HBase stores data as a group of values, or cells. HBase uniquely identifies each cell by a key. Using a key, you can look up the data for records stored in HBase very quickly. You can also insert, modify, or delete records in the middle of a dataset. HBase makes this possible by organizing data by storage key.

HDFS writes files into statically configured partitions. HBase, on the other hand, dynamically groups keys into files. When a group of records (called a region) grows too large, HBase splits it into two regions. As more data is added, regions grow more specific. The boundary between regions could fall between any two keys.

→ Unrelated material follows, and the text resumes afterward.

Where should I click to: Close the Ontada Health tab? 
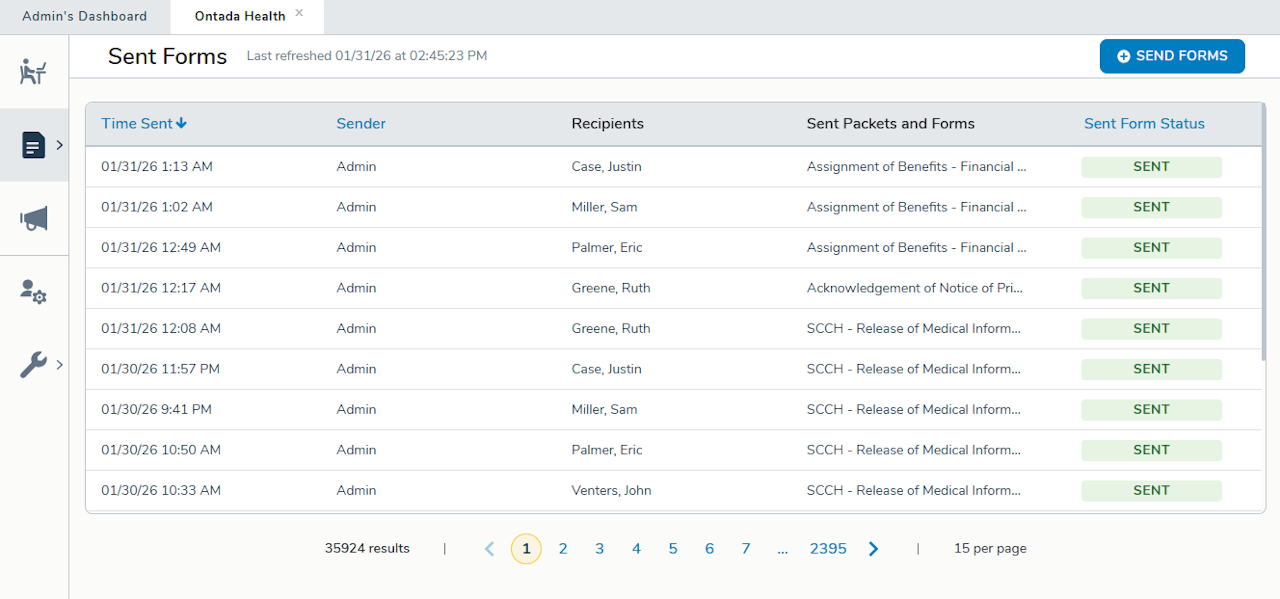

Data cells are organized first by column family, then by column qualifier. The cells form columns and groups of columns in a table structure. For example, a user’s data can be stored using the e-mail address for a key, then as a "name" column family with "first" and "last" qualifiers. We end up with a view that looks like this:

  name name
key (e-mail) first last
buzz@pixar.com Buzz Lightyear

HBase partitioning

Kite uses a dataset's partitioning strategy to make storage keys for records. In HDFS, the key identifies a directory where the record is stored along with others with the same key. For example, HDFS might use the same key for events that occur on the same day. In HBase, keys are unique, making it very fast to find a particular record. A key in HBase might be an ID number or an e-mail address, as in the example above.

When configuring a partitioning strategy for HBase, always include a field that uniquely identifies the record.

Organizing data

Good performance comes from being able to ignore as much of a dataset as possible. HBase partitioning works just like HDFS, even though you don't know where the partition boundaries are. The same guidelines for performance still apply: your partitioning strategy should start with information that helps eliminate the most data.

For example, storing events in HDFS by year, then month, then day, allows Kite to ignore files that can't have data in a given time range. A similar partition strategy for HBase would include the entire timestamp, because the region boundaries are not statically set ahead of time and might be small.